*** Opening Records for this exercise ***

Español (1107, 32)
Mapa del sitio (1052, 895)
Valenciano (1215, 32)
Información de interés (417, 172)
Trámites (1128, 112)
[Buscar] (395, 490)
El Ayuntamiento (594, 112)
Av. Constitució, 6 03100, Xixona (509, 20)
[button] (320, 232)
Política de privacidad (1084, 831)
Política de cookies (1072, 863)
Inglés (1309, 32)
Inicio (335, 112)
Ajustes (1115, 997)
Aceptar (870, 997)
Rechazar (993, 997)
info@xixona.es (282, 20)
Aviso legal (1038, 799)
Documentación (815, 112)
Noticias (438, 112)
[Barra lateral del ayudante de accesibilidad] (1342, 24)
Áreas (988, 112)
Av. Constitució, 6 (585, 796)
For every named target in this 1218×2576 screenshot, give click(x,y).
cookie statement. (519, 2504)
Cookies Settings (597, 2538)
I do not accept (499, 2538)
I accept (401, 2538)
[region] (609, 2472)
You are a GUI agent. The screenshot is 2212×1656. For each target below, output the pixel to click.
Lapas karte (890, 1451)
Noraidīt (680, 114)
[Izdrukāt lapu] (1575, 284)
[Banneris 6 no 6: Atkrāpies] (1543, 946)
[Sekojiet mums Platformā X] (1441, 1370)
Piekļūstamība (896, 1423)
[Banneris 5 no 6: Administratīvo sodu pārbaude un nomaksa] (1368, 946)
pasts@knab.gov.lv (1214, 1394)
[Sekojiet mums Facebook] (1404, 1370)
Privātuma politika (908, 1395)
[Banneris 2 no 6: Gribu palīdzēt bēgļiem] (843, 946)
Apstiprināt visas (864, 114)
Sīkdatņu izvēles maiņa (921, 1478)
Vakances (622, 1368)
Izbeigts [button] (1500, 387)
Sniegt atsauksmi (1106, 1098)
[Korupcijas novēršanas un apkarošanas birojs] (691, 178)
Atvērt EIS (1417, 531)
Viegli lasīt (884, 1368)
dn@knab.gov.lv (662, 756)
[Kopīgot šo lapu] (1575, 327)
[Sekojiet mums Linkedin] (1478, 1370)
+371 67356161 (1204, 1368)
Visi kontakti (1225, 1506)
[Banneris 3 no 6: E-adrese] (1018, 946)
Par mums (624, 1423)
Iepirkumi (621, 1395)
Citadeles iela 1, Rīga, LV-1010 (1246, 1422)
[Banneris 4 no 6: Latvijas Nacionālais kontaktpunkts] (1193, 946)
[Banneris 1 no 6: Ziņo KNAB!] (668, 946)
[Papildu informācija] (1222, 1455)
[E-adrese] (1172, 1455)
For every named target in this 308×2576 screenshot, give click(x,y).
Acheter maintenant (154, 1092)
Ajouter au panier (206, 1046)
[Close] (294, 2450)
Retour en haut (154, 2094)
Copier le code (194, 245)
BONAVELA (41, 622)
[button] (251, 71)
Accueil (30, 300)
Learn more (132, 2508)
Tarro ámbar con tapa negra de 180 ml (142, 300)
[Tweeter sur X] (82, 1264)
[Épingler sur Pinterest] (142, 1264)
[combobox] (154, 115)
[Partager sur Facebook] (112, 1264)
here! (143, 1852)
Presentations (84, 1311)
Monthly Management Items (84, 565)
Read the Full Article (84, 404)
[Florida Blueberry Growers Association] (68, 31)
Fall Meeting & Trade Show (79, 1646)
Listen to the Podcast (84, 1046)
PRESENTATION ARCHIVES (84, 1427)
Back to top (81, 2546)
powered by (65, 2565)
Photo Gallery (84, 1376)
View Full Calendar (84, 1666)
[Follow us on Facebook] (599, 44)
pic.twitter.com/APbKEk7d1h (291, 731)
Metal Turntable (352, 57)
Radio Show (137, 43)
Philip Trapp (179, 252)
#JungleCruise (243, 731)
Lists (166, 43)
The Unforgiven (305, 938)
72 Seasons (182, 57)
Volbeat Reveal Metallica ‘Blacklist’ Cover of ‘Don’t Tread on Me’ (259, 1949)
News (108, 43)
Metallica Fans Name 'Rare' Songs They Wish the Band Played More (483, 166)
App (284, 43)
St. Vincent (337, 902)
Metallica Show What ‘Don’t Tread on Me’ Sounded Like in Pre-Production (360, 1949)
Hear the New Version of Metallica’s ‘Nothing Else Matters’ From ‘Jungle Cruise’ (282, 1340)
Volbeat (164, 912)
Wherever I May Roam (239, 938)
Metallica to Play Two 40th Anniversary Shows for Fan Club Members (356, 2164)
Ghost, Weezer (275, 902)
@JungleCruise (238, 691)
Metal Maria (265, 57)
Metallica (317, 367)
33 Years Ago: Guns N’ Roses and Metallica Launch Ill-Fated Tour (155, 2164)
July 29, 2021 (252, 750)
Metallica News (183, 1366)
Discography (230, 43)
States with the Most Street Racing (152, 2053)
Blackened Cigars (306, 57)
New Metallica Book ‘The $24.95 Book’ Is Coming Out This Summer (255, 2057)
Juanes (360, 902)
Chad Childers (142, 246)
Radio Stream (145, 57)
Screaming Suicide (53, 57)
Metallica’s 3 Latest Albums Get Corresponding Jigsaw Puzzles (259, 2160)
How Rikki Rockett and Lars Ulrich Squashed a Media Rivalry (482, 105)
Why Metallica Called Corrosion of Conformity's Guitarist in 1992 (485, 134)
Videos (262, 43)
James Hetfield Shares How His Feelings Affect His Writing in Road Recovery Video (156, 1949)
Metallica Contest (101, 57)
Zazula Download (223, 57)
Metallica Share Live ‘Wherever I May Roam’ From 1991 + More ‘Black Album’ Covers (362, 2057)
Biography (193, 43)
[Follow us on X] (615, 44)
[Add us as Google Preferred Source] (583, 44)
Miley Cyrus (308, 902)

*** Closing Records for this exercise ***

What is expected: What is needed here is an exact transcription of the records above.

Response for this exercise:
Español (1107, 32)
Mapa del sitio (1052, 895)
Valenciano (1215, 32)
Información de interés (417, 172)
Trámites (1128, 112)
[Buscar] (395, 490)
El Ayuntamiento (594, 112)
Av. Constitució, 6 03100, Xixona (509, 20)
[button] (320, 232)
Política de privacidad (1084, 831)
Política de cookies (1072, 863)
Inglés (1309, 32)
Inicio (335, 112)
Ajustes (1115, 997)
Aceptar (870, 997)
Rechazar (993, 997)
info@xixona.es (282, 20)
Aviso legal (1038, 799)
Documentación (815, 112)
Noticias (438, 112)
[Barra lateral del ayudante de accesibilidad] (1342, 24)
Áreas (988, 112)
Av. Constitució, 6 (585, 796)
For every named target in this 1218×2576 screenshot, give click(x,y).
cookie statement. (519, 2504)
Cookies Settings (597, 2538)
I do not accept (499, 2538)
I accept (401, 2538)
[region] (609, 2472)
You are a GUI agent. The screenshot is 2212×1656. For each target below, output the pixel to click.
Lapas karte (890, 1451)
Noraidīt (680, 114)
[Izdrukāt lapu] (1575, 284)
[Banneris 6 no 6: Atkrāpies] (1543, 946)
[Sekojiet mums Platformā X] (1441, 1370)
Piekļūstamība (896, 1423)
[Banneris 5 no 6: Administratīvo sodu pārbaude un nomaksa] (1368, 946)
pasts@knab.gov.lv (1214, 1394)
[Sekojiet mums Facebook] (1404, 1370)
Privātuma politika (908, 1395)
[Banneris 2 no 6: Gribu palīdzēt bēgļiem] (843, 946)
Apstiprināt visas (864, 114)
Sīkdatņu izvēles maiņa (921, 1478)
Vakances (622, 1368)
Izbeigts [button] (1500, 387)
Sniegt atsauksmi (1106, 1098)
[Korupcijas novēršanas un apkarošanas birojs] (691, 178)
Atvērt EIS (1417, 531)
Viegli lasīt (884, 1368)
dn@knab.gov.lv (662, 756)
[Kopīgot šo lapu] (1575, 327)
[Sekojiet mums Linkedin] (1478, 1370)
+371 67356161 (1204, 1368)
Visi kontakti (1225, 1506)
[Banneris 3 no 6: E-adrese] (1018, 946)
Par mums (624, 1423)
Iepirkumi (621, 1395)
Citadeles iela 1, Rīga, LV-1010 (1246, 1422)
[Banneris 4 no 6: Latvijas Nacionālais kontaktpunkts] (1193, 946)
[Banneris 1 no 6: Ziņo KNAB!] (668, 946)
[Papildu informācija] (1222, 1455)
[E-adrese] (1172, 1455)
For every named target in this 308×2576 screenshot, give click(x,y).
Acheter maintenant (154, 1092)
Ajouter au panier (206, 1046)
[Close] (294, 2450)
Retour en haut (154, 2094)
Copier le code (194, 245)
BONAVELA (41, 622)
[button] (251, 71)
Accueil (30, 300)
Learn more (132, 2508)
Tarro ámbar con tapa negra de 180 ml (142, 300)
[Tweeter sur X] (82, 1264)
[Épingler sur Pinterest] (142, 1264)
[combobox] (154, 115)
[Partager sur Facebook] (112, 1264)
here! (143, 1852)
Presentations (84, 1311)
Monthly Management Items (84, 565)
Read the Full Article (84, 404)
[Florida Blueberry Growers Association] (68, 31)
Fall Meeting & Trade Show (79, 1646)
Listen to the Podcast (84, 1046)
PRESENTATION ARCHIVES (84, 1427)
Back to top (81, 2546)
powered by (65, 2565)
Photo Gallery (84, 1376)
View Full Calendar (84, 1666)
[Follow us on Facebook] (599, 44)
pic.twitter.com/APbKEk7d1h (291, 731)
Metal Turntable (352, 57)
Radio Show (137, 43)
Philip Trapp (179, 252)
#JungleCruise (243, 731)
Lists (166, 43)
The Unforgiven (305, 938)
72 Seasons (182, 57)
Volbeat Reveal Metallica ‘Blacklist’ Cover of ‘Don’t Tread on Me’ (259, 1949)
News (108, 43)
Metallica Fans Name 'Rare' Songs They Wish the Band Played More (483, 166)
App (284, 43)
St. Vincent (337, 902)
Metallica Show What ‘Don’t Tread on Me’ Sounded Like in Pre-Production (360, 1949)
Hear the New Version of Metallica’s ‘Nothing Else Matters’ From ‘Jungle Cruise’ (282, 1340)
Volbeat (164, 912)
Wherever I May Roam (239, 938)
Metallica to Play Two 40th Anniversary Shows for Fan Club Members (356, 2164)
Ghost, Weezer (275, 902)
@JungleCruise (238, 691)
Metal Maria (265, 57)
Metallica (317, 367)
33 Years Ago: Guns N’ Roses and Metallica Launch Ill-Fated Tour (155, 2164)
July 29, 2021 (252, 750)
Metallica News (183, 1366)
Discography (230, 43)
States with the Most Street Racing (152, 2053)
Blackened Cigars (306, 57)
New Metallica Book ‘The $24.95 Book’ Is Coming Out This Summer (255, 2057)
Juanes (360, 902)
Chad Childers (142, 246)
Radio Stream (145, 57)
Screaming Suicide (53, 57)
Metallica’s 3 Latest Albums Get Corresponding Jigsaw Puzzles (259, 2160)
How Rikki Rockett and Lars Ulrich Squashed a Media Rivalry (482, 105)
Why Metallica Called Corrosion of Conformity's Guitarist in 1992 (485, 134)
Videos (262, 43)
James Hetfield Shares How His Feelings Affect His Writing in Road Recovery Video (156, 1949)
Metallica Contest (101, 57)
Zazula Download (223, 57)
Metallica Share Live ‘Wherever I May Roam’ From 1991 + More ‘Black Album’ Covers (362, 2057)
Biography (193, 43)
[Follow us on X] (615, 44)
[Add us as Google Preferred Source] (583, 44)
Miley Cyrus (308, 902)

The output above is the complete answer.